> **Records excerpted from a collection**
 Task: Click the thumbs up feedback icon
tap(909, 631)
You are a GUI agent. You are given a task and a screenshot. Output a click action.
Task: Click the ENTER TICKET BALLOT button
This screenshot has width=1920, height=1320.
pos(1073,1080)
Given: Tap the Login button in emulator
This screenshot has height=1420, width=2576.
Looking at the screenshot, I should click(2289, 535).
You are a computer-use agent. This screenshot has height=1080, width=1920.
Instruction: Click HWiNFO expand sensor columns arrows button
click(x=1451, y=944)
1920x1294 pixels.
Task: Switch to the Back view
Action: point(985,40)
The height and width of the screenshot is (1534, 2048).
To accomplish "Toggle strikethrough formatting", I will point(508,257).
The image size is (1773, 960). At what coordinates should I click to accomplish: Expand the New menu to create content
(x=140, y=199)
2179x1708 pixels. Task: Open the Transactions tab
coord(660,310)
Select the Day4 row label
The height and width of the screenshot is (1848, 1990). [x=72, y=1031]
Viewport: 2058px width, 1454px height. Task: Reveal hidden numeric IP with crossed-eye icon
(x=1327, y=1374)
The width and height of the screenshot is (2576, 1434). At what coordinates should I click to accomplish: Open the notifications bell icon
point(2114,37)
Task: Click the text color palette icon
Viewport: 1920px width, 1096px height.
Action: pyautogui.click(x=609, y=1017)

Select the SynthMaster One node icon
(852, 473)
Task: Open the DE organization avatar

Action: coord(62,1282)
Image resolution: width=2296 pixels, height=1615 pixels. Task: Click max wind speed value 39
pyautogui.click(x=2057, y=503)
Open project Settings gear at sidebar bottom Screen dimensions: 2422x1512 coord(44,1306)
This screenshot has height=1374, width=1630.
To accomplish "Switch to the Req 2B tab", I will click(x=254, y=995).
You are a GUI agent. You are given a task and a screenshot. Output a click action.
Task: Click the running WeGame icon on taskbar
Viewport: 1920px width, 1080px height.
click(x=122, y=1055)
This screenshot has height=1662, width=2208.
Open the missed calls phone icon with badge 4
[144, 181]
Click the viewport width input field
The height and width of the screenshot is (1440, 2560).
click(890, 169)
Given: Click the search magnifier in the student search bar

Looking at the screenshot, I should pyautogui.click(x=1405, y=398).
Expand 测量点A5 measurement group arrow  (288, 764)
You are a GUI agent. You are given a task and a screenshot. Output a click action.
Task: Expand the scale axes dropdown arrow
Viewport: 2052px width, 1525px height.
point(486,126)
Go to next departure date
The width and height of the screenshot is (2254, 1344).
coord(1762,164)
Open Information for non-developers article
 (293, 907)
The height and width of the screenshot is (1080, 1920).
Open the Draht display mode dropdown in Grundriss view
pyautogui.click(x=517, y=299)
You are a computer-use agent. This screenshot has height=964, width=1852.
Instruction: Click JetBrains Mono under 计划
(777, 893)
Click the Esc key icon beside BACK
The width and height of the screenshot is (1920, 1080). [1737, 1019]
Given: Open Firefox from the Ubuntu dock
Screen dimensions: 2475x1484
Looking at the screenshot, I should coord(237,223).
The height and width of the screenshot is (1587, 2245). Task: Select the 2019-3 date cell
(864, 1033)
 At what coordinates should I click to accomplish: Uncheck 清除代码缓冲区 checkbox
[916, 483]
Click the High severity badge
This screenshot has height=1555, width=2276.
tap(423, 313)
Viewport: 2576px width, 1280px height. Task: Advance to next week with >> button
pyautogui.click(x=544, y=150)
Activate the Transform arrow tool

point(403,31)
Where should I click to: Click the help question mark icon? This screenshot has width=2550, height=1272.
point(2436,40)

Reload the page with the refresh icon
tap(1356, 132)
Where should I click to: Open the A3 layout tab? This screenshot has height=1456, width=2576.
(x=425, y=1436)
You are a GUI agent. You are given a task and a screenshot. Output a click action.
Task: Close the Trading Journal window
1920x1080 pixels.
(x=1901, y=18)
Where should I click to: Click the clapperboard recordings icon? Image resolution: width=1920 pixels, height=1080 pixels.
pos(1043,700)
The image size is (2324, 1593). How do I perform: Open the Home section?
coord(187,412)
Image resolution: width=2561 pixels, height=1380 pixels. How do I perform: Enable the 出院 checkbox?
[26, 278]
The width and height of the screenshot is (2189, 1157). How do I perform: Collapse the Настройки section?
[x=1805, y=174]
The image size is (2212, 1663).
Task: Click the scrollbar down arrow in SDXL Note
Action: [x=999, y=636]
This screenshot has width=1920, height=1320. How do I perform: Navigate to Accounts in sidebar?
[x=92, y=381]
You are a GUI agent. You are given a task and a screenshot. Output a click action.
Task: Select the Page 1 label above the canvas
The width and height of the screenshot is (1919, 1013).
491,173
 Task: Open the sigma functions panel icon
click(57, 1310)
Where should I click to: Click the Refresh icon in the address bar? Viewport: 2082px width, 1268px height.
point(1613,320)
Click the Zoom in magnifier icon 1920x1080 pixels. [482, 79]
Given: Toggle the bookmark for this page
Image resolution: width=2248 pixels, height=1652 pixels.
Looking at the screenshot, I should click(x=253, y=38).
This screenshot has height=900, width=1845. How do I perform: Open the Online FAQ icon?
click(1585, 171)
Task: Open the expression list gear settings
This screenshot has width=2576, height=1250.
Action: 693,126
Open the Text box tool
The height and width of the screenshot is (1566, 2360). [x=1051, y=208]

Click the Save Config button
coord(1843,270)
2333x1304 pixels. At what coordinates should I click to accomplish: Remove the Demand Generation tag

> **HOW TO COMPLETE THIS TASK**
Please reproduce every record shown above, exactly as written.

> **SOLUTION TO THIS PROBLEM**
 Task: Click the thumbs up feedback icon
tap(909, 631)
You are a GUI agent. You are given a task and a screenshot. Output a click action.
Task: Click the ENTER TICKET BALLOT button
This screenshot has width=1920, height=1320.
pos(1073,1080)
Given: Tap the Login button in emulator
This screenshot has height=1420, width=2576.
Looking at the screenshot, I should click(2289, 535).
You are a computer-use agent. This screenshot has height=1080, width=1920.
Instruction: Click HWiNFO expand sensor columns arrows button
click(x=1451, y=944)
1920x1294 pixels.
Task: Switch to the Back view
Action: point(985,40)
The height and width of the screenshot is (1534, 2048).
To accomplish "Toggle strikethrough formatting", I will point(508,257).
The image size is (1773, 960). At what coordinates should I click to accomplish: Expand the New menu to create content
(x=140, y=199)
2179x1708 pixels. Task: Open the Transactions tab
coord(660,310)
Select the Day4 row label
The height and width of the screenshot is (1848, 1990). [x=72, y=1031]
Viewport: 2058px width, 1454px height. Task: Reveal hidden numeric IP with crossed-eye icon
(x=1327, y=1374)
The width and height of the screenshot is (2576, 1434). At what coordinates should I click to accomplish: Open the notifications bell icon
point(2114,37)
Task: Click the text color palette icon
Viewport: 1920px width, 1096px height.
Action: pyautogui.click(x=609, y=1017)

Select the SynthMaster One node icon
(852, 473)
Task: Open the DE organization avatar

Action: coord(62,1282)
Image resolution: width=2296 pixels, height=1615 pixels. Task: Click max wind speed value 39
pyautogui.click(x=2057, y=503)
Open project Settings gear at sidebar bottom Screen dimensions: 2422x1512 coord(44,1306)
This screenshot has height=1374, width=1630.
To accomplish "Switch to the Req 2B tab", I will click(x=254, y=995).
You are a GUI agent. You are given a task and a screenshot. Output a click action.
Task: Click the running WeGame icon on taskbar
Viewport: 1920px width, 1080px height.
click(x=122, y=1055)
This screenshot has height=1662, width=2208.
Open the missed calls phone icon with badge 4
[144, 181]
Click the viewport width input field
The height and width of the screenshot is (1440, 2560).
click(890, 169)
Given: Click the search magnifier in the student search bar

Looking at the screenshot, I should pyautogui.click(x=1405, y=398).
Expand 测量点A5 measurement group arrow  (288, 764)
You are a GUI agent. You are given a task and a screenshot. Output a click action.
Task: Expand the scale axes dropdown arrow
Viewport: 2052px width, 1525px height.
point(486,126)
Go to next departure date
The width and height of the screenshot is (2254, 1344).
coord(1762,164)
Open Information for non-developers article
 (293, 907)
The height and width of the screenshot is (1080, 1920).
Open the Draht display mode dropdown in Grundriss view
pyautogui.click(x=517, y=299)
You are a computer-use agent. This screenshot has height=964, width=1852.
Instruction: Click JetBrains Mono under 计划
(777, 893)
Click the Esc key icon beside BACK
The width and height of the screenshot is (1920, 1080). [1737, 1019]
Given: Open Firefox from the Ubuntu dock
Screen dimensions: 2475x1484
Looking at the screenshot, I should coord(237,223).
The height and width of the screenshot is (1587, 2245). Task: Select the 2019-3 date cell
(864, 1033)
 At what coordinates should I click to accomplish: Uncheck 清除代码缓冲区 checkbox
[916, 483]
Click the High severity badge
This screenshot has height=1555, width=2276.
tap(423, 313)
Viewport: 2576px width, 1280px height. Task: Advance to next week with >> button
pyautogui.click(x=544, y=150)
Activate the Transform arrow tool

point(403,31)
Where should I click to: Click the help question mark icon? This screenshot has width=2550, height=1272.
point(2436,40)

Reload the page with the refresh icon
tap(1356, 132)
Where should I click to: Open the A3 layout tab? This screenshot has height=1456, width=2576.
(x=425, y=1436)
You are a GUI agent. You are given a task and a screenshot. Output a click action.
Task: Close the Trading Journal window
1920x1080 pixels.
(x=1901, y=18)
Where should I click to: Click the clapperboard recordings icon? Image resolution: width=1920 pixels, height=1080 pixels.
pos(1043,700)
The image size is (2324, 1593). How do I perform: Open the Home section?
coord(187,412)
Image resolution: width=2561 pixels, height=1380 pixels. How do I perform: Enable the 出院 checkbox?
[26, 278]
The width and height of the screenshot is (2189, 1157). How do I perform: Collapse the Настройки section?
[x=1805, y=174]
The image size is (2212, 1663).
Task: Click the scrollbar down arrow in SDXL Note
Action: [x=999, y=636]
This screenshot has width=1920, height=1320. How do I perform: Navigate to Accounts in sidebar?
[x=92, y=381]
You are a GUI agent. You are given a task and a screenshot. Output a click action.
Task: Select the Page 1 label above the canvas
The width and height of the screenshot is (1919, 1013).
491,173
 Task: Open the sigma functions panel icon
click(57, 1310)
Where should I click to: Click the Refresh icon in the address bar? Viewport: 2082px width, 1268px height.
point(1613,320)
Click the Zoom in magnifier icon 1920x1080 pixels. [482, 79]
Given: Toggle the bookmark for this page
Image resolution: width=2248 pixels, height=1652 pixels.
Looking at the screenshot, I should click(x=253, y=38).
This screenshot has height=900, width=1845. How do I perform: Open the Online FAQ icon?
click(1585, 171)
Task: Open the expression list gear settings
This screenshot has width=2576, height=1250.
Action: 693,126
Open the Text box tool
The height and width of the screenshot is (1566, 2360). [x=1051, y=208]

Click the Save Config button
coord(1843,270)
2333x1304 pixels. At what coordinates should I click to accomplish: Remove the Demand Generation tag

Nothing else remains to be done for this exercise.